**PETUNJUK 1:** Tulis ulang bagian teks tentang literasi membaca di antara "Bondan adalah sosok" dan "Habibie Award 2007.", termasuk keduanya, dengan menukar "mengarang" menjadi "menulis".
**PETUNJUK 2:** Rangkum teks tentang literasi membaca dalam dua kalimat.
**PETUNJUK 3:** Tolong lanjutkan teks tentang literasi membaca, mulai setelah kalimat terakhirnya.

SOLOPOS.COM - Retno Winarni (Istimewa/Dokumen pribadi).

Solopos.com, SOLO – Apa hadiah terbaik untuk siswa yang gemar membaca? Jawabnya tentu buku. Itulah yang saya lakukan dan berikan kepada Bondan Nugroho. Siswa saya yang selalu dalam posisi duduk tenang saat membaca di pojok depan barisan bangku siswa.

Bondan tetap khusyuk membaca  meski teman-temannya belum fokus membaca, bahkan belum membuka buku, dalam kegiatan 15 menit membaca pada awal jam pembelajaran.

Promosi Jalur Mudik Pantura Jawa Makin Adem Berkat Trembesi

Saya menghadiahkan buku Max Havelaar kepada Bondan  pada upacara bendera hari Senin saat saya menjadi pembina upacara.  Saya menyampaikan tentang  gerakan literasi sekolah dalam amanat upacara pagi itu. Max Havelaar adalah buku karya Multatuli, nama lain dari Eduard Douwes Dekker.

Buku ini  kali pertama terbit pada tahun 1860 dalam bahasa Belanda  dan oleh Pramoedya Ananta Toer disebut sebagai  kisah  yang membunuh kolonialisme. Saya merasa buku tersebut cocok dibaca Bondan yang sedang menyelesaikan membaca buku sejarah Dari Romawi sampai Guruh Gipsy.

Bondan adalah sosok harapan  tentang generasi yang masih membaca buku. Bukan generasi nol buku. Generasi nol buku adalah sebutan untuk siswa SMA di negeri ini  pada rentang waktu tahun 1953 sampai dengan 1956 yang ”rabun membaca” dan ”pincang mengarang”.

Rabun membaca karena tidak mendapat tugas membaca buku dan pincang mengarang karena tidak ada latihan mengarang pada pelajaran di sekolah. Kritik terhadap sistem pendidikan Indonesia yang tidak memberi porsi besar pembiasaan mengarang ini disampaikan oleh sastrawan Taufiq Ismail dalam makalahnya  saat menerima penghargaan Habibie Award 2007.

Kalau pada masa buku cetak belum mendapat saingan dari buku digital dan informasi di media sosial saja minat membaca siswa Indonesia sudah menjadi pekerjaan besar, bagaimana jadinya pada era  disrupsi informasi kini?

Masih perlukah ”memaksa” generasi Z  membaca buku dengan program literasi membaca? Sebagai penggemar buku yang masih bertahan membaca buku cetak, saya tegak dan tegas menyatakan masih sangat diperlukan program literasi membaca.

Jika dihubungkan dengan rapor pendidikan,  program literasi membaca adalah tindak lanjut dari rekomendasi rapor pendidikan SMAN Kerjo, Kabupaten Karanganyar, tempat saya menjalani profesi guru.

Rapor pendidikan adalah platform yang menyediakan data laporan hasil evaluasi sistem pendidikan. Rapor pendidikan mengukur indikator yang disusun berdasarkan input, proses, dan output pendidikan yang diturunkan dari delapan standar nasional pendidikan.

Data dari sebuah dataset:
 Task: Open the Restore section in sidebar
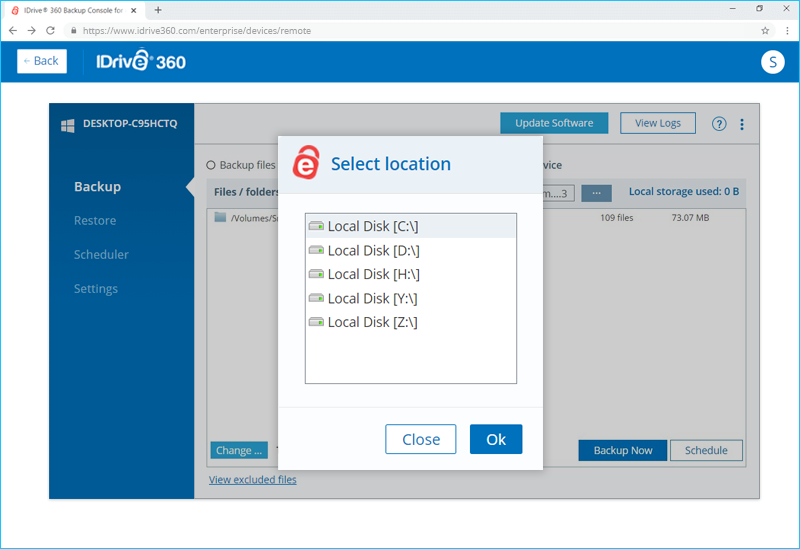[95, 221]
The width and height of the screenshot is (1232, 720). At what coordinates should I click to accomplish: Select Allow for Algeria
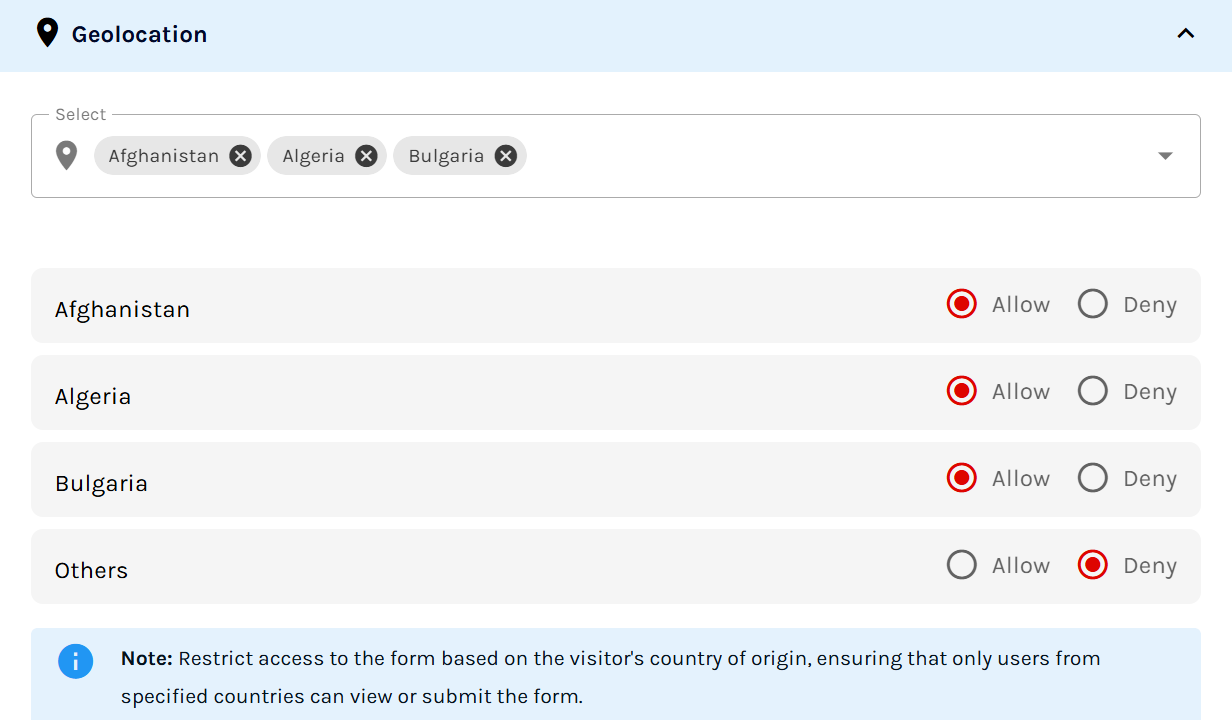click(962, 391)
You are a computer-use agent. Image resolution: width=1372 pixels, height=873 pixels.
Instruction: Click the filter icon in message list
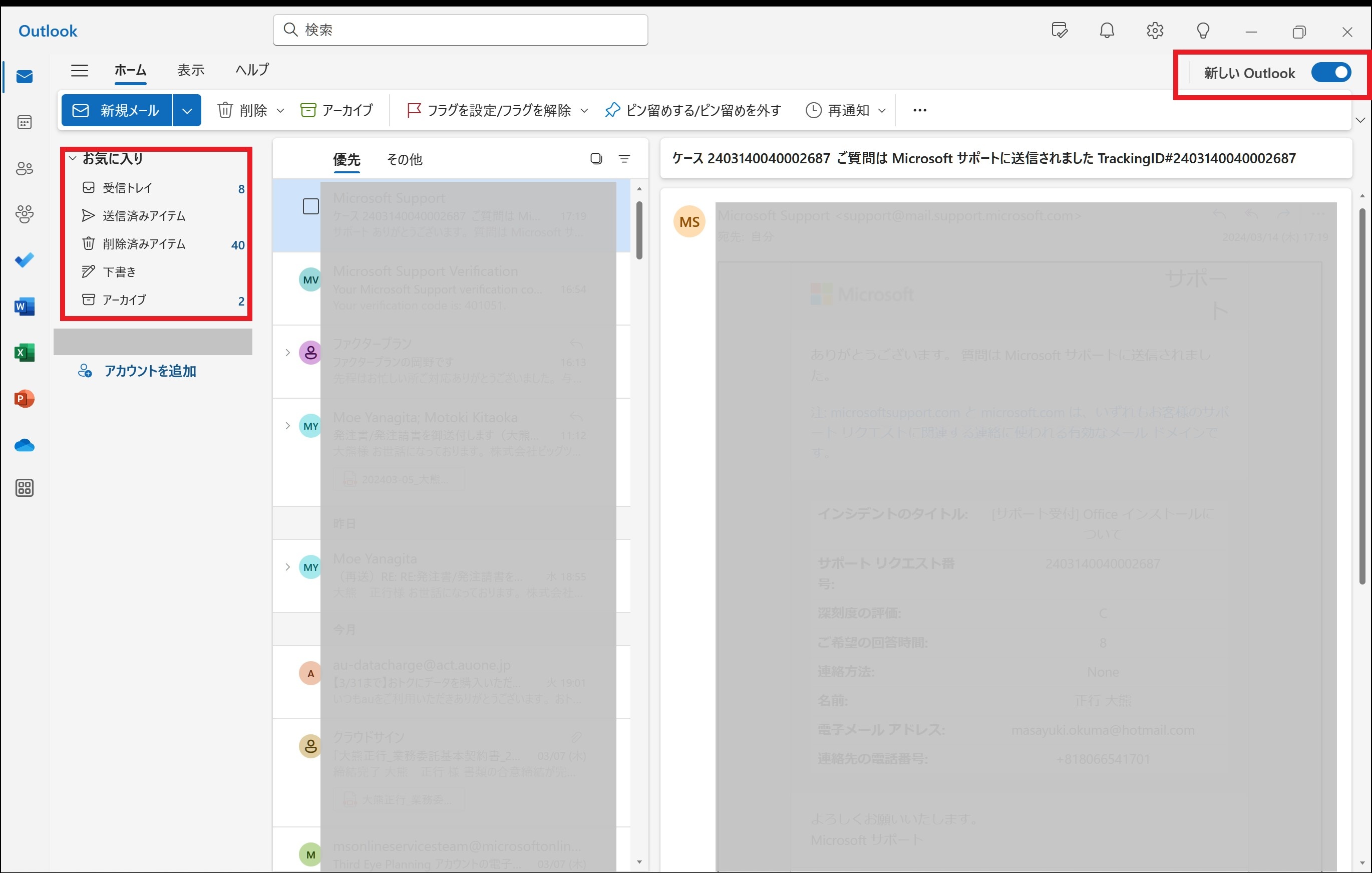[624, 159]
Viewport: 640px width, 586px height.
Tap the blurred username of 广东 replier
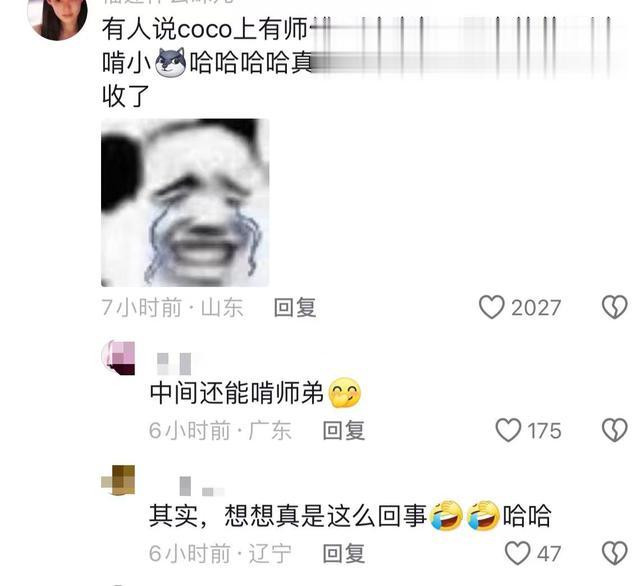(x=174, y=364)
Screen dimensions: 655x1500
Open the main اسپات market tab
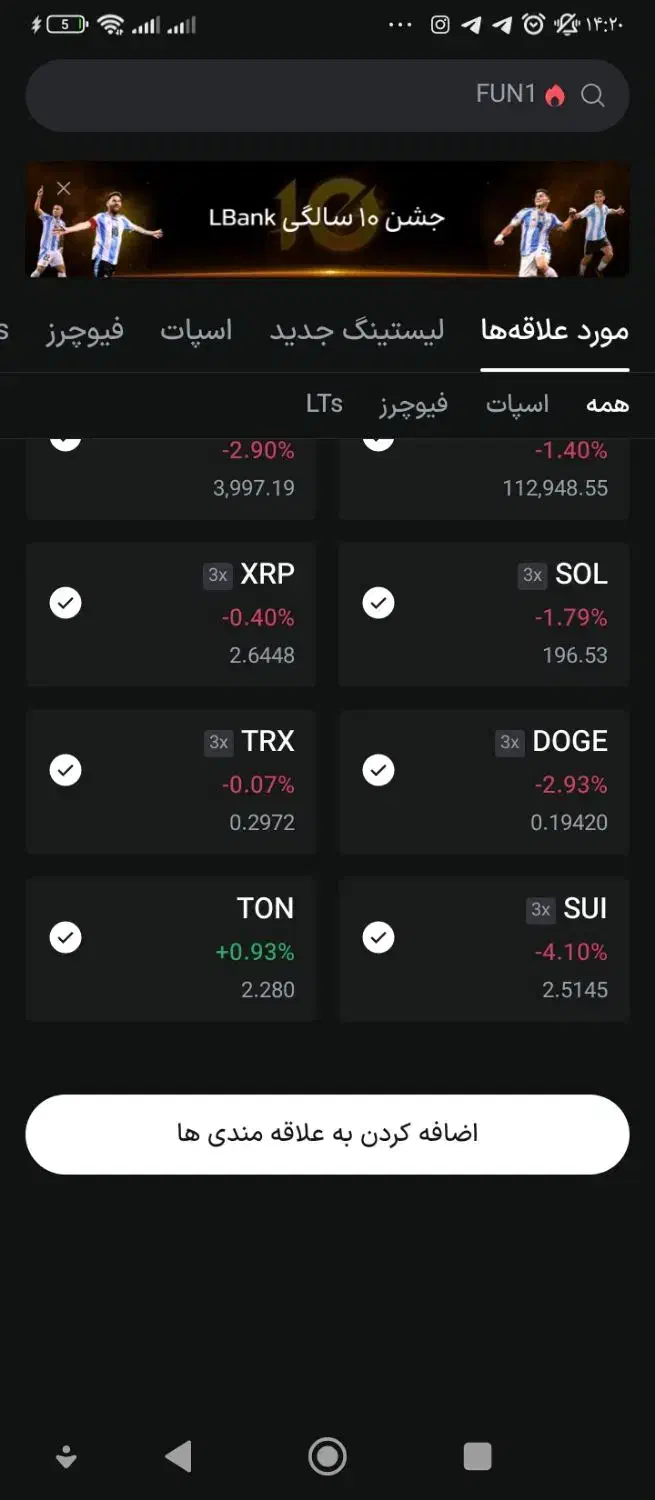coord(196,331)
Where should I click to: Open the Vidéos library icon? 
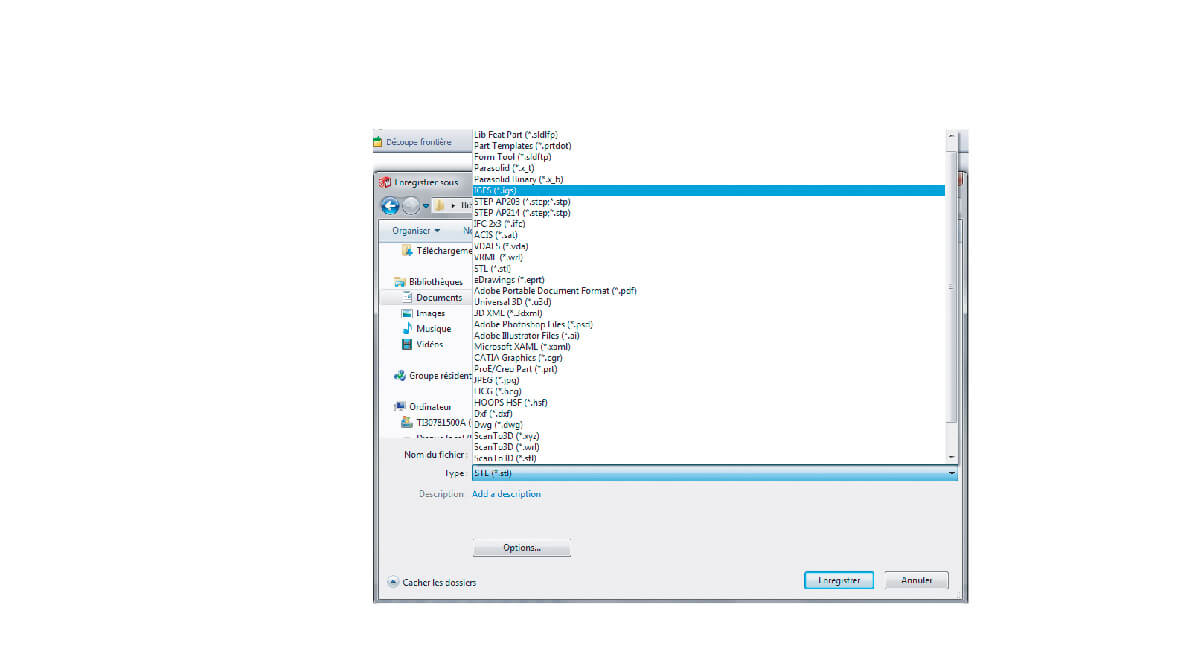[x=407, y=344]
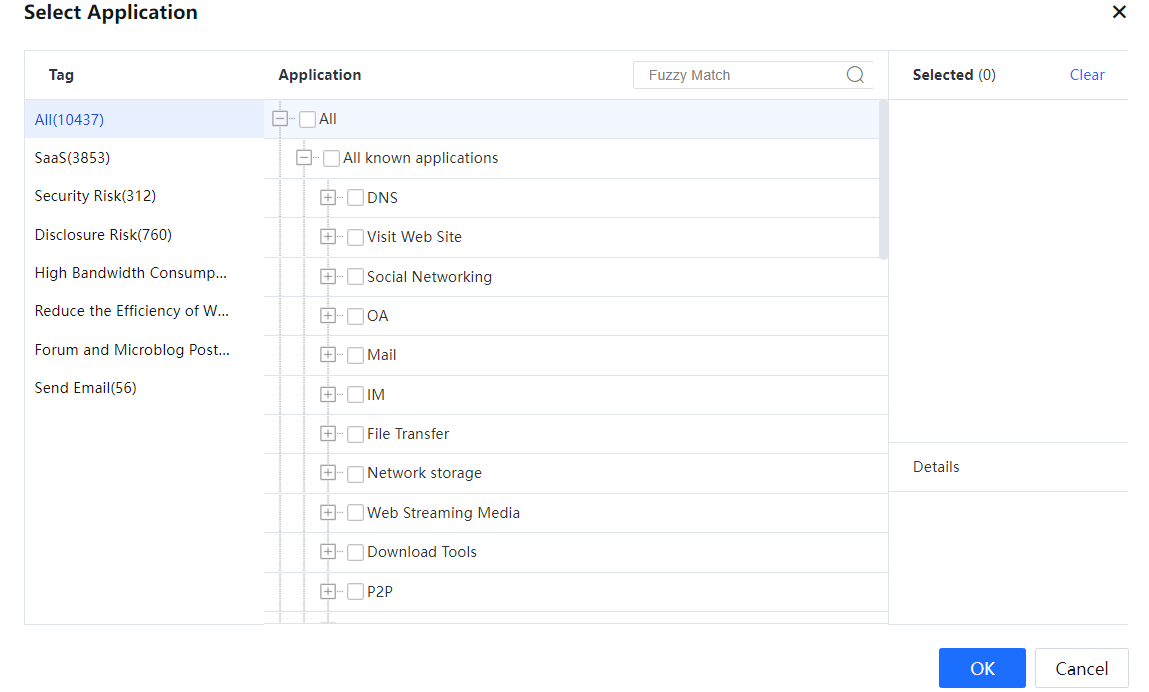Tick the Mail application checkbox
Viewport: 1149px width, 692px height.
click(355, 355)
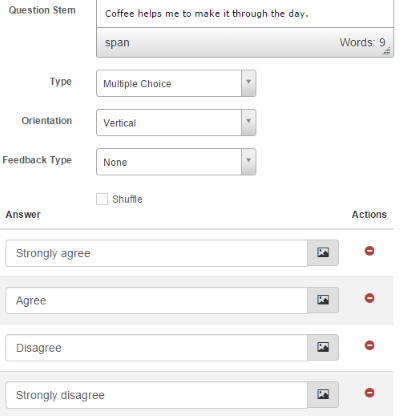The width and height of the screenshot is (400, 416).
Task: Open the Type dropdown
Action: [176, 83]
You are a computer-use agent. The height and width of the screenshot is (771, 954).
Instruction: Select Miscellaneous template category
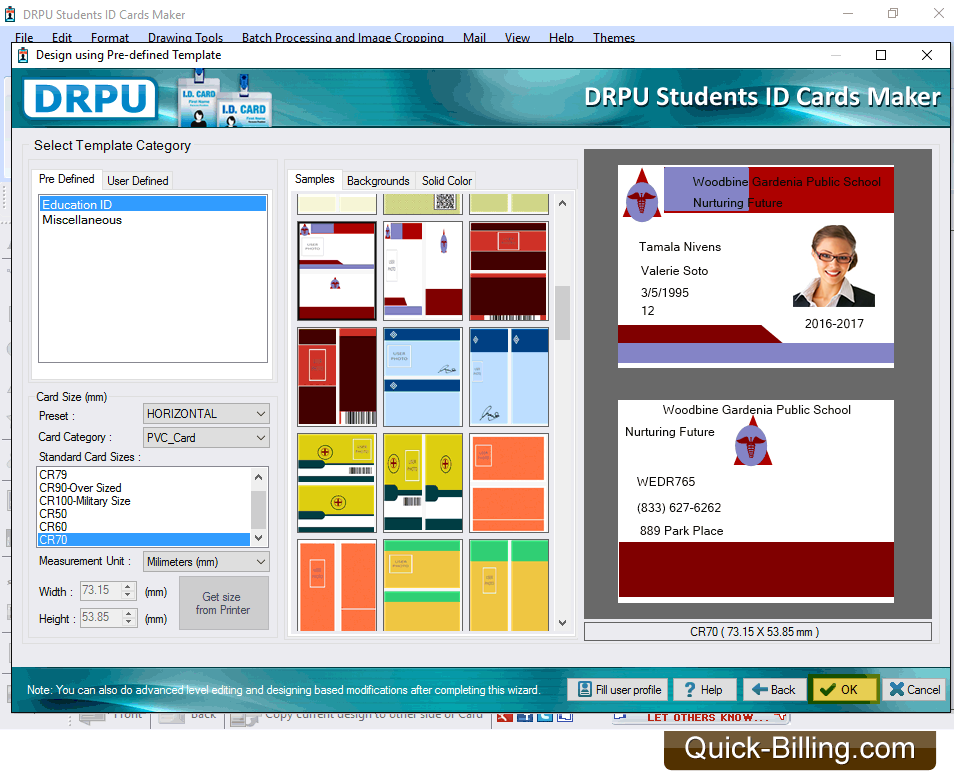click(82, 220)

**HASIL TUGAS 1:**
Bondan adalah sosok harapan  tentang generasi yang masih membaca buku. Bukan generasi nol buku. Generasi nol buku adalah sebutan untuk siswa SMA di negeri ini  pada rentang waktu tahun 1953 sampai dengan 1956 yang ”rabun membaca” dan ”pincang menulis”.

Rabun membaca karena tidak mendapat tugas membaca buku dan pincang menulis karena tidak ada latihan menulis pada pelajaran di sekolah. Kritik terhadap sistem pendidikan Indonesia yang tidak memberi porsi besar pembiasaan menulis ini disampaikan oleh sastrawan Taufiq Ismail dalam makalahnya  saat menerima penghargaan Habibie Award 2007.

**HASIL TUGAS 2:** Penulis, seorang guru di SMAN Kerjo, Kabupaten Karanganyar, menghadiahkan buku Max Havelaar kepada siswanya, Bondan Nugroho, yang gemar membaca, dan memandangnya sebagai sosok harapan tentang generasi yang masih membaca buku, bukan generasi nol buku. Penulis menegaskan bahwa program literasi membaca masih sangat diperlukan dan merupakan tindak lanjut dari rekomendasi rapor pendidikan sekolah tersebut.

**HASIL TUGAS 3:**
Rapor pendidikan melaporkan indikator literasi, numerasi, karakter, pendidik dan tenaga kependidikan, kualitas pembelajaran, refleksi dan perbaikan pembelajaran oleh guru, kepemimpinan instruksional, iklim keamanan sekolah, iklim kesetaraan gender, iklim kebinekaan, iklim inklusivitas, partisipasi warga sekolah, proporsi pemanfaatan sumber daya sekolah untuk peningkatan mutu, dan pemanfaatan teknologi informasi dan komunikasi untuk pengelolaan anggaran.

Rapor pendidikan SMAN Kerjo menunjukkan laporan kemampuan literasi siswa mendapatkan nilai 2,14 dengan capaian di atas kompetensi minimum. Indikator literasi pada proporsi peserta didik dengan kemampuan literasi mahir sebesar 22,22 %. Proporsi peserta didik dengan kemampuan literasi cakap sebesar 62,22 %.

Proporsi peserta didik dengan kemampuan literasi dasar sebesar 15,56% dan 0% untuk proporsi peserta didik dengan kemampuan literasi perlu intervensi khusus.  Perbandingan nilai rata-rata sekolah yang serupa dengan SMAN Kerjo berada di angka 1,82. Perbandingan nilai rata-rata kabupaten/kota 1,92. Perbandingan rata-rata provinsi 1,99 serta perbandingan nilai rata-rata nasional di angka 1,83.

Data rapor pendidikan tentang literasi dan numerasi  didasarkan pada hasil asesmen kompetensi minimum (AKM) pada tahun 2021 dikalangan siswa kelas XI yang terpilih mewakili sekolah. Pemilihan dilakukan secara acak oleh Kementerian Pendidikan Kebudayaan Riset dan Teknologi untuk memastikan representasi atau wakil dari sekolah.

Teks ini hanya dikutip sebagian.